Les grands crus, largement représentatifs des vins les plus chers de Bourgogne, ne représentent qu’1%* de la production des AOC. A titre d’exemple, ce musigny de Leroy, vendu au plus haut sur iDealwine en mai dernier, était issu d’une parcelle qui couvre seulement 0.27 hectare. Autre fleuron de Bourgogne, la parcelle de Romanée-Conti s’étend sur 1.63 hectares. Les bouteilles produites sur ces parcelles revêtent donc toutes un caractère d’immense rareté. On peut presque les considérer comme uniques, de par leurs caractéristiques exceptionnelles ou leur production minuscule.
Le Baromètre iDealwine 2022, qui retrace les ventes aux enchères de 2021 enregistrées sur la plateforme d’iDealwine, traduit en chiffres cette rareté. La Bourgogne détient en effet le record du prix moyen de la bouteille (75cl) échangée sur le marché secondaire, à 242€ (contre 139€, toutes régions confondues), soit une hausse de 33% en un an seulement. De fait, si la Bourgogne ne représente que la deuxième région échangée, en volume (22% des échanges, contre 40,5% pour Bordeaux), elle détient la première place en termes de valeur adjugée (38,3%, contre 33,9% pour Bordeaux). Et c’est sans surprise au sein de cette région que se niche, année après année, la bouteille la plus chère adjugée aux enchères.
Les forces de marché
Cette rareté fait face à une demande mondiale toujours grandissante, notamment à l’étranger, où une bouteille de bourgogne sur deux est vendue (un peu moins de la moitié restant en Europe, et l’autre partant hors UE). Le montant que le client final est prêt à débourser pèse donc évidemment dans la balance. Face à une offre nécessairement limitée, et pour répondre à cette demande, les propriétaires et les maisons de négoce doivent pourtant trouver le moyen d’accroître leur production, soit par achat de raisin, soit par l’acquisition de parcelles.

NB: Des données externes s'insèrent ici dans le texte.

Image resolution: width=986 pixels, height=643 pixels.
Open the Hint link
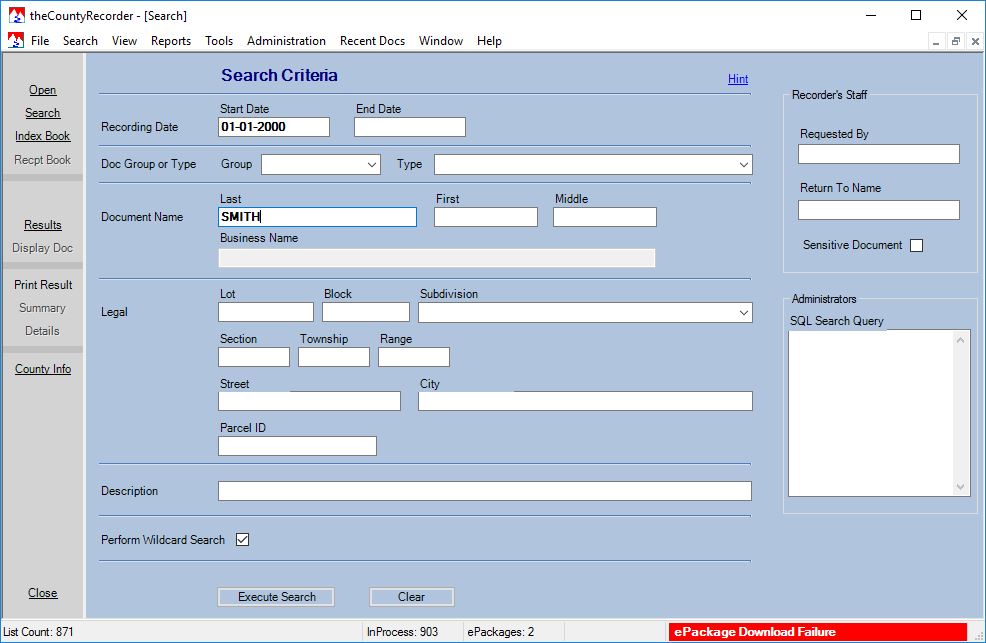pos(738,79)
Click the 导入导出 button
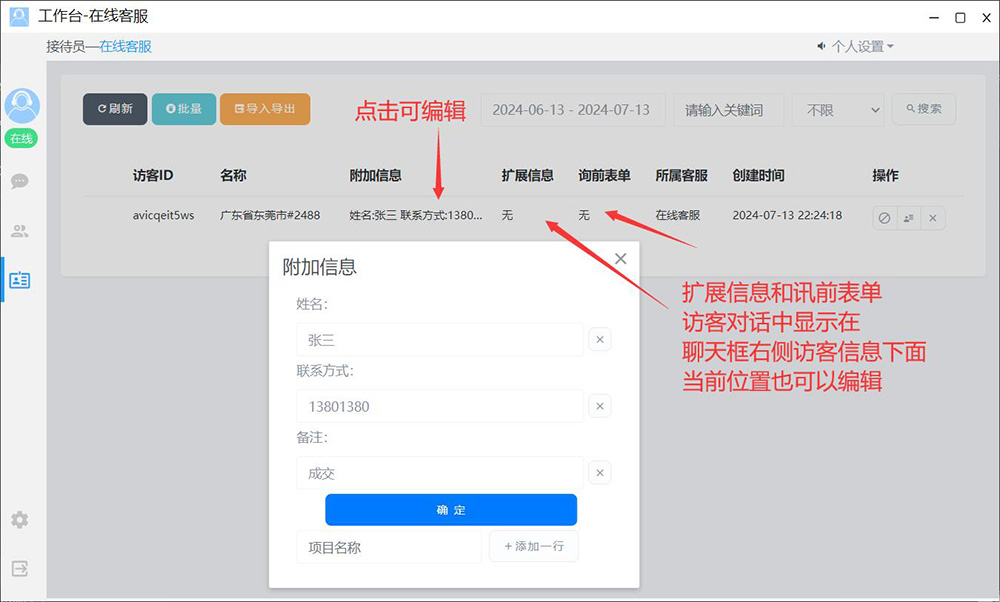Image resolution: width=1000 pixels, height=602 pixels. pyautogui.click(x=265, y=109)
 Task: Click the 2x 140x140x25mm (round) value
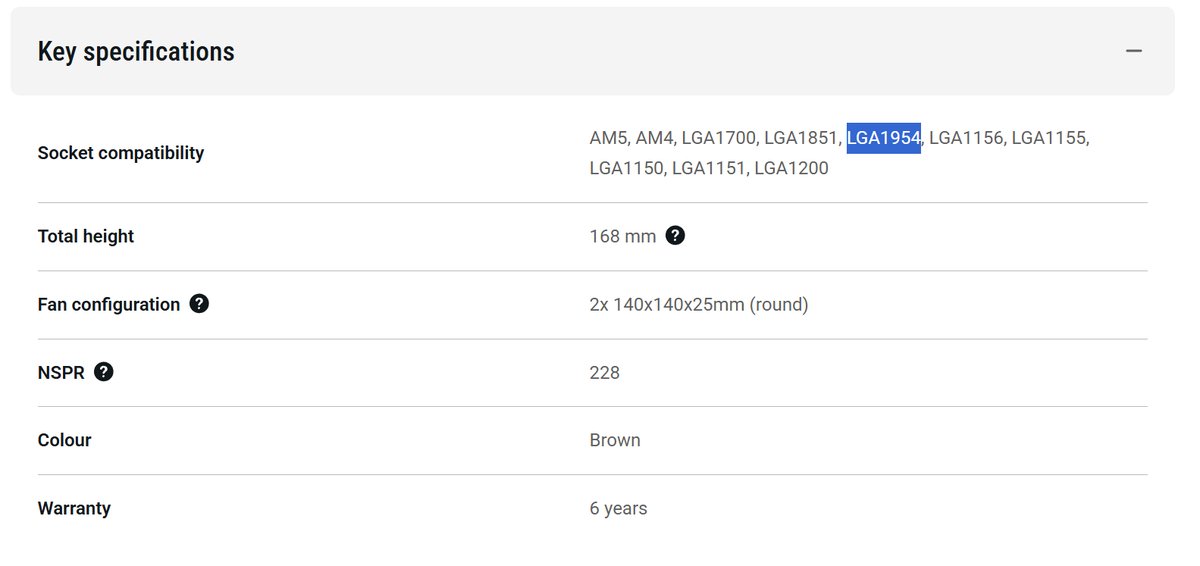pyautogui.click(x=699, y=305)
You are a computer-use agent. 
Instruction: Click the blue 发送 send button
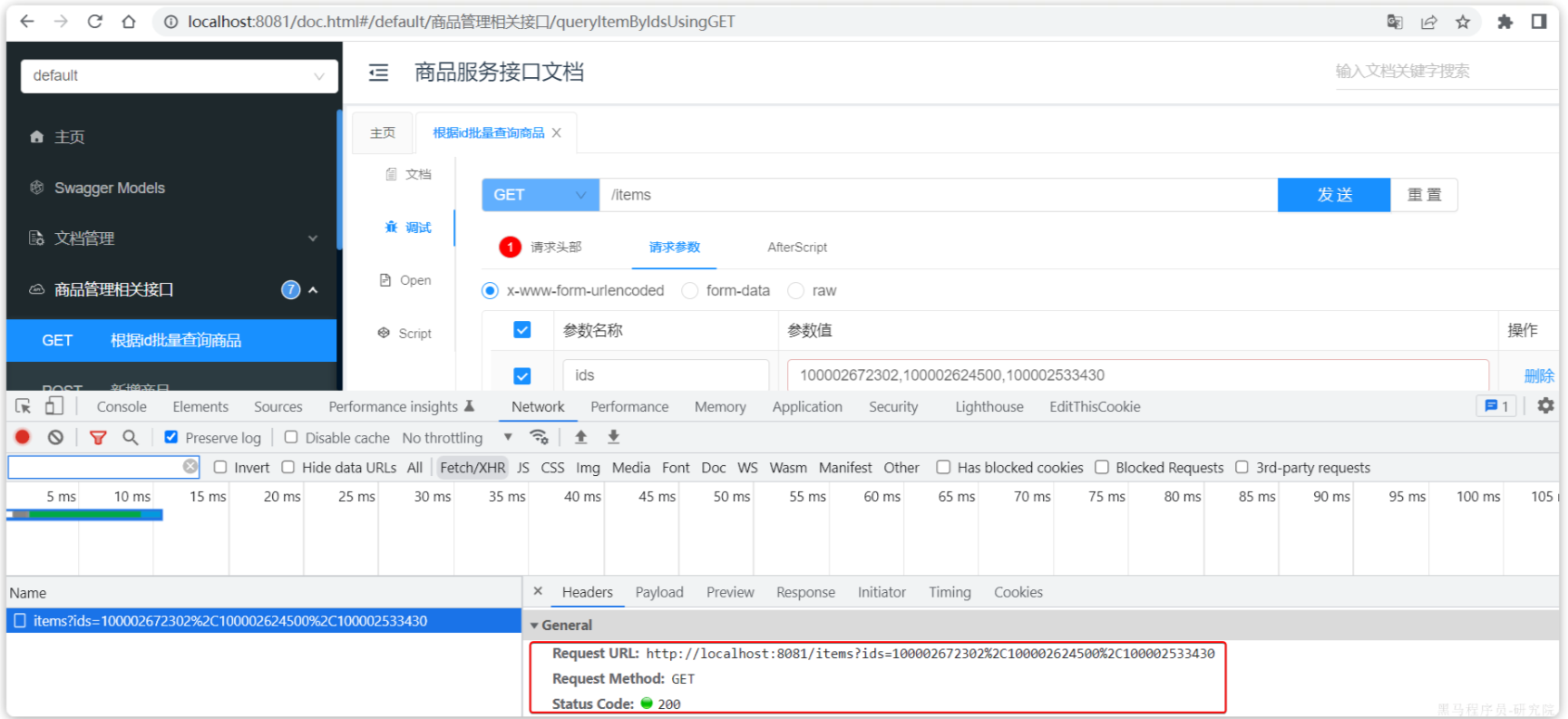tap(1334, 195)
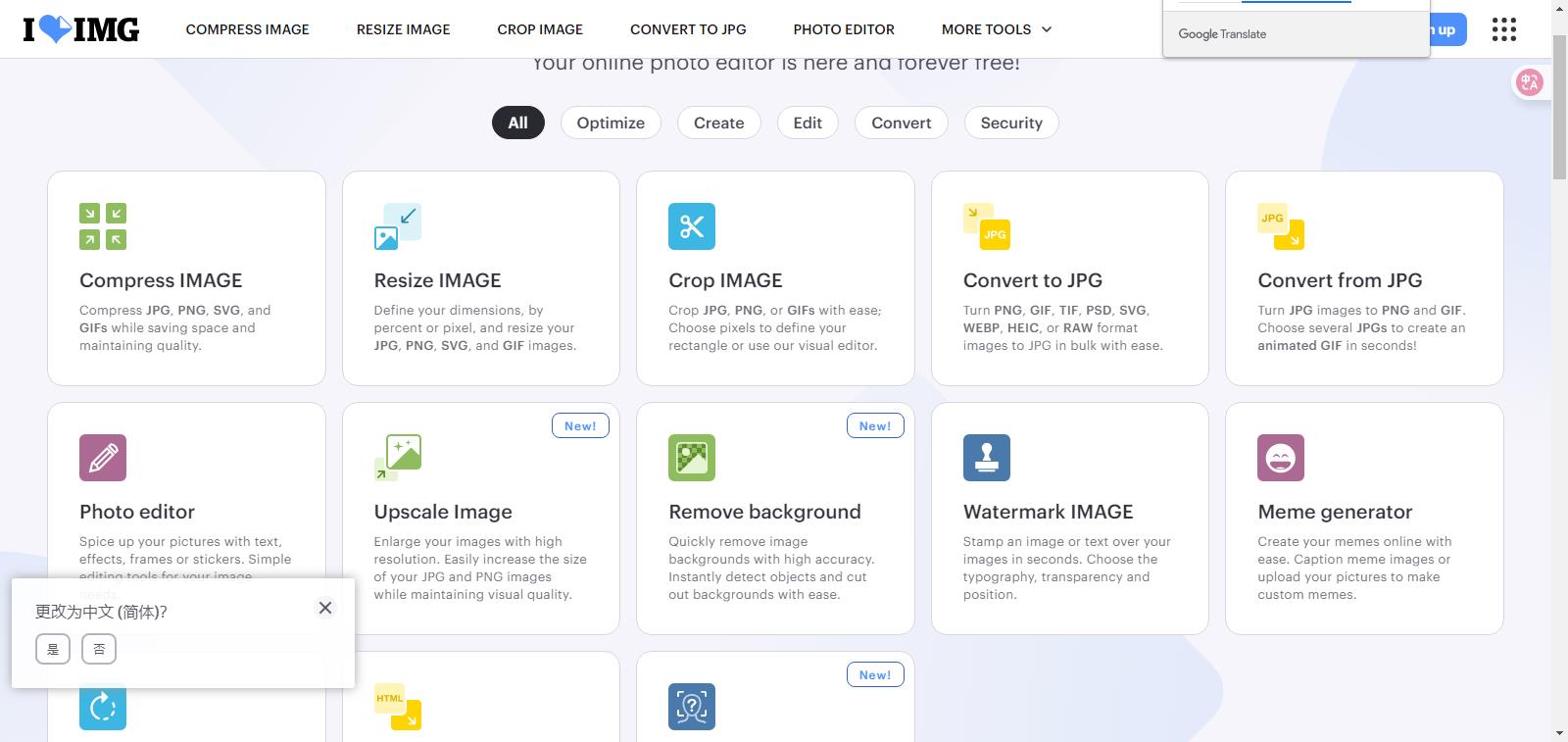Image resolution: width=1568 pixels, height=742 pixels.
Task: Expand the MORE TOOLS dropdown
Action: [x=996, y=29]

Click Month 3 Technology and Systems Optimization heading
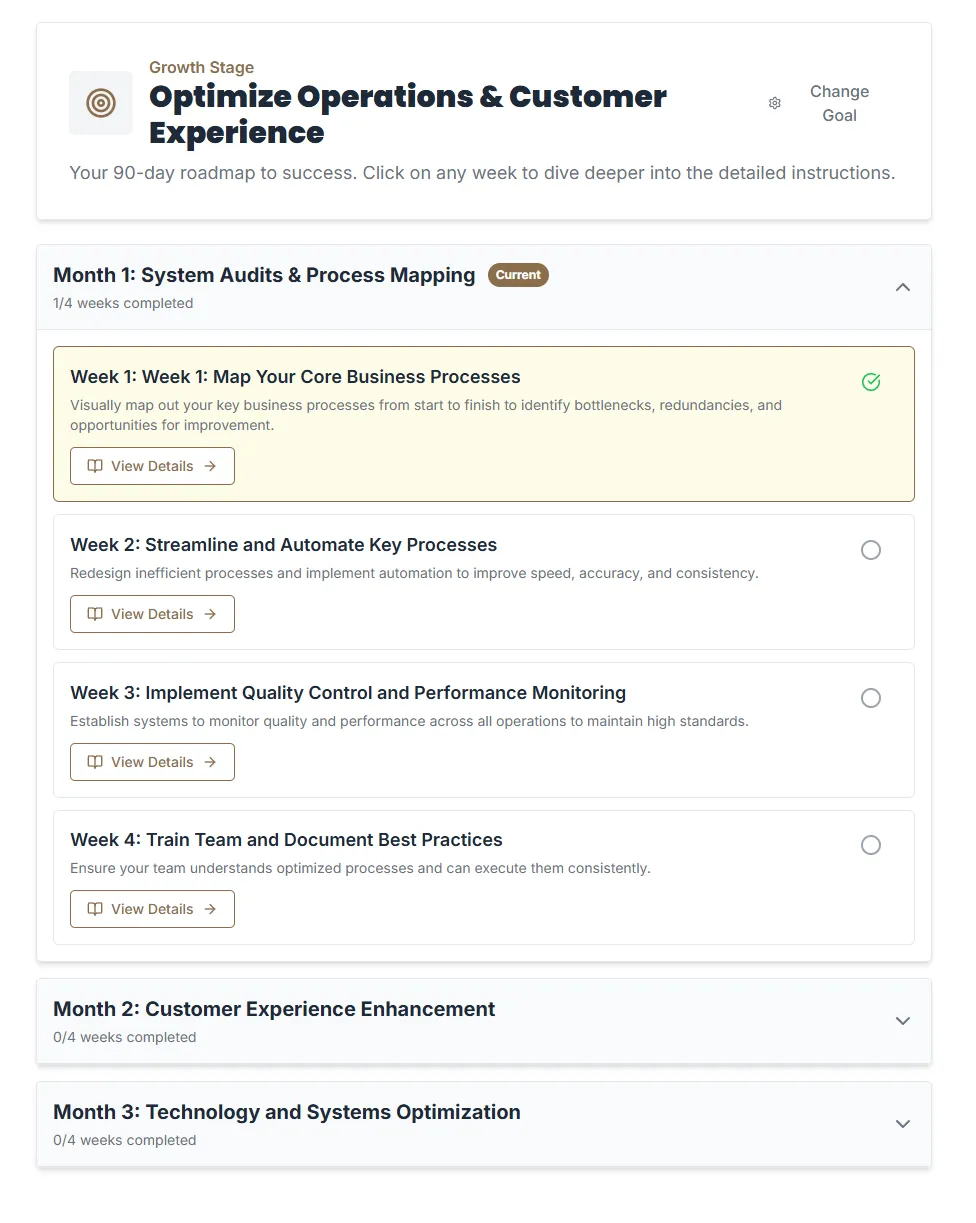287,1112
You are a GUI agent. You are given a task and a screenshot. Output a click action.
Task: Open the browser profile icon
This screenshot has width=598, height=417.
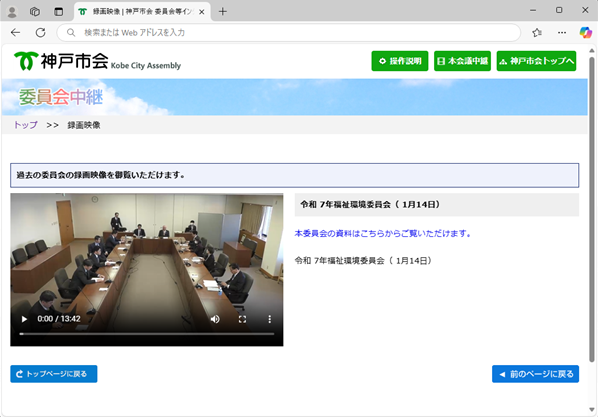[12, 12]
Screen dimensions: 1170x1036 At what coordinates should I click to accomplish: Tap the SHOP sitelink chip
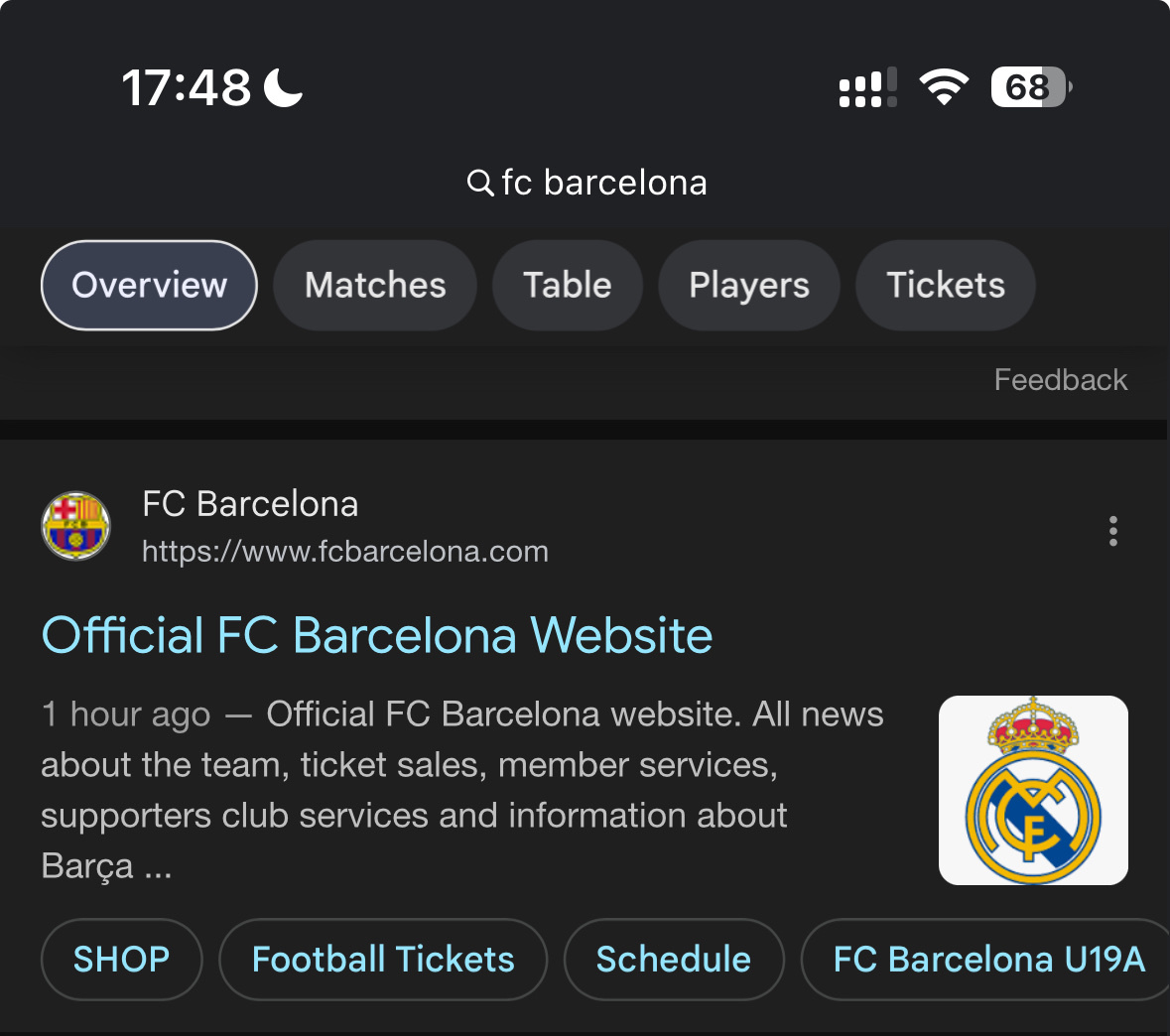tap(121, 960)
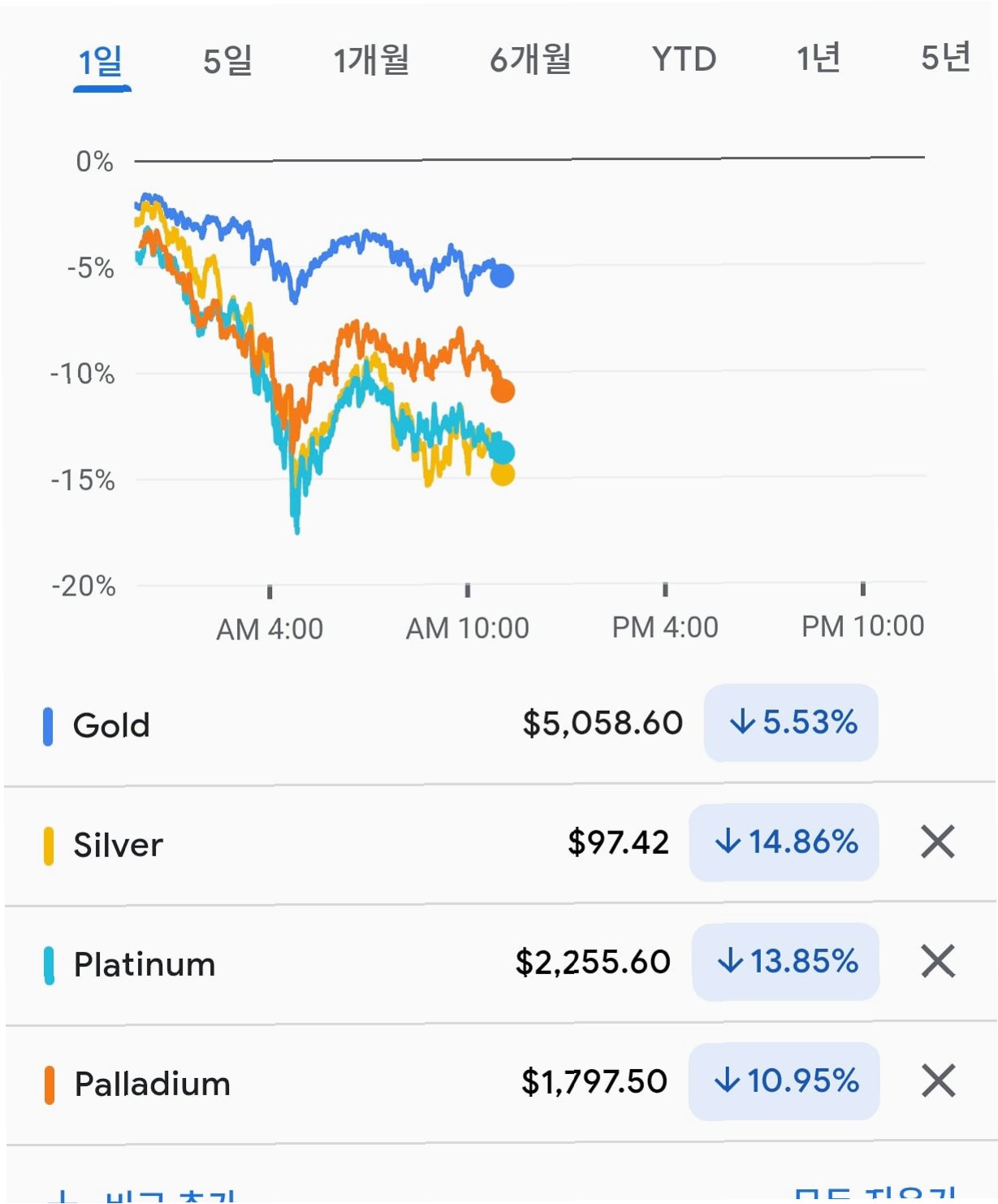Select the 5년 time range tab
Image resolution: width=998 pixels, height=1204 pixels.
946,58
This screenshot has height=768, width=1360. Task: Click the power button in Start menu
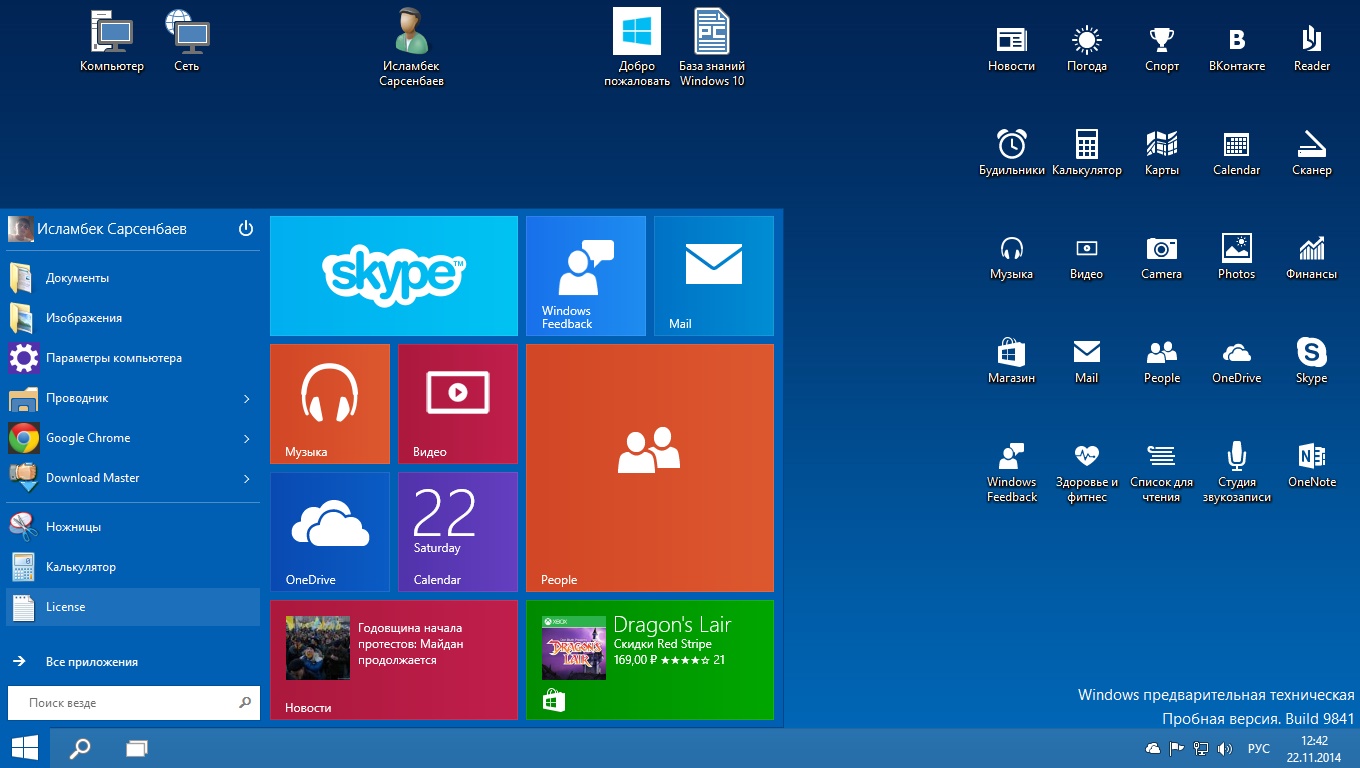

Et c’est là que le bât blesse. Car il est difficile aujourd’hui d’acquérir des parcelles dans les terroirs les plus réputés. En effet, les terres disponibles à la vente sont rares, et lorsque c’est le cas, la transaction est rapide, et souvent confidentielle. L’envolée du prix de la vigne (voir notre article Combien coûte un hectare de vigne ?) complexifie les processus de succession, et la reprise d’un domaine par l’un des descendants d’une même famille. Le montant des droits dont doivent s’acquitter les héritiers peut conduire à la vente du domaine, faute d’accord entre ceux qui veulent le reprendre, et ceux qui souhaitent s’en séparer.
Ces hauts prix fonciers freinent également la plupart des vignerons dans l’achat de terre à (à la différence des maisons de négoce qui disposent, pour certaines, d’une assise financière plus solide). Les vignerons sont eux aussi incités à développer une activité de négoce pour accroître leurs ventes. Les prix du kilo de raisin sont en parallèle tirés vers le haut par les achats réalisés par le négoce, en quête de volume pour réaliser de nouvelles cuvées, ou produire en plus grandes quantités. La hausse des prix du raisin contribue de facto au renchérissement du prix des vins.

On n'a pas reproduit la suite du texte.